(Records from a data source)
=-=-=-=-=
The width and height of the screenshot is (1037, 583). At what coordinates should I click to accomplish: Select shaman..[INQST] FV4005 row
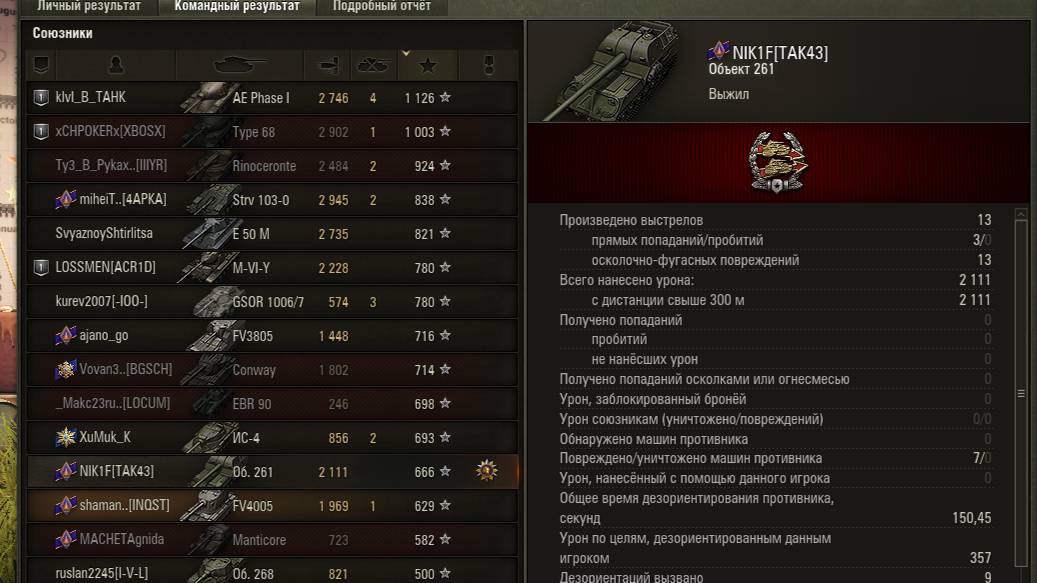point(272,506)
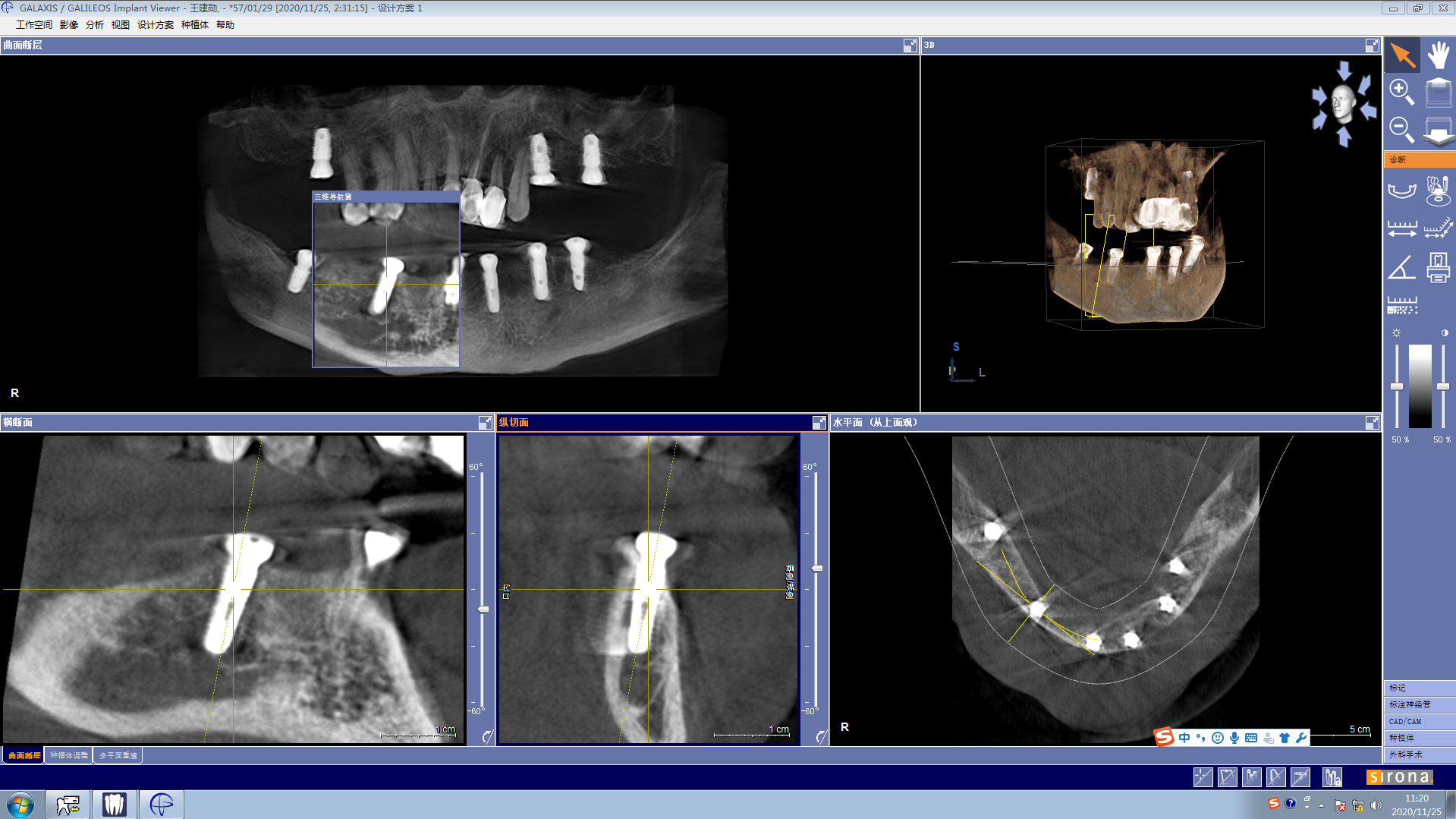Select the distance measurement ruler tool
This screenshot has height=819, width=1456.
(x=1401, y=228)
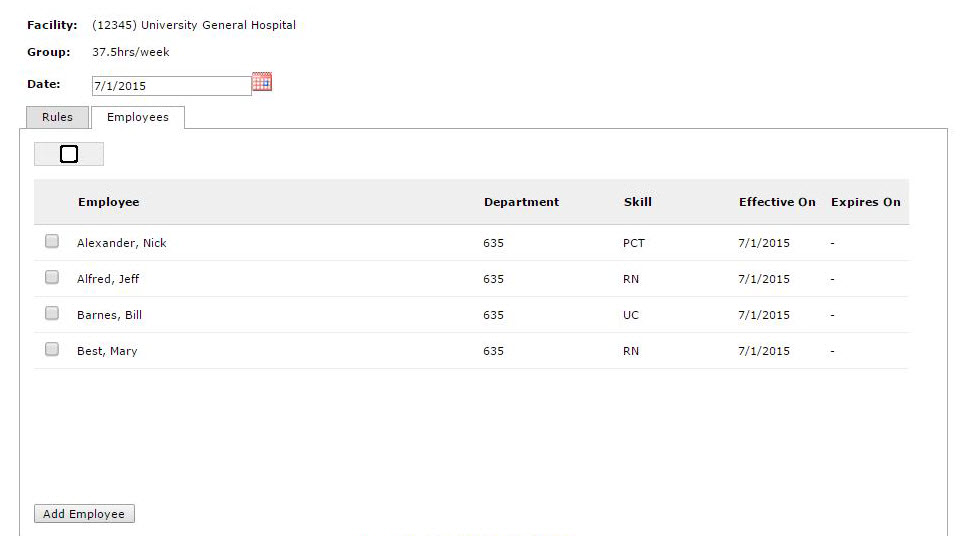
Task: Check the box for Alexander, Nick
Action: click(x=52, y=241)
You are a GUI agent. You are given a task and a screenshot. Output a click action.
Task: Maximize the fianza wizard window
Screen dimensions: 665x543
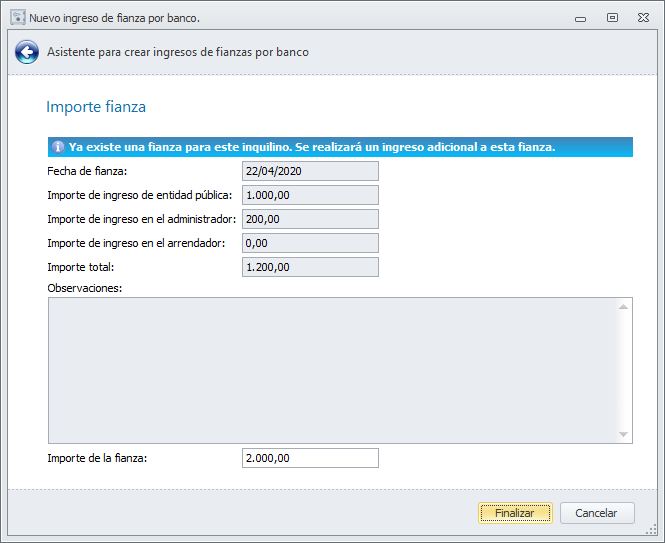coord(612,17)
=-=-=-=-=
Write every record out again exactly as written. Pictures don't belong in the copy.

- Response to this task:
The width and height of the screenshot is (1037, 583). At what coordinates should I click to accomplish: Select shaman..[INQST] FV4005 row
point(272,506)
Select the distance measurement ruler tool
This screenshot has height=819, width=1456.
(x=1401, y=228)
Task: Check the box for Alexander, Nick
Action: click(x=52, y=241)
You are a GUI agent. You are given a task and a screenshot. Output a click action.
Task: Maximize the fianza wizard window
Screen dimensions: 665x543
coord(612,17)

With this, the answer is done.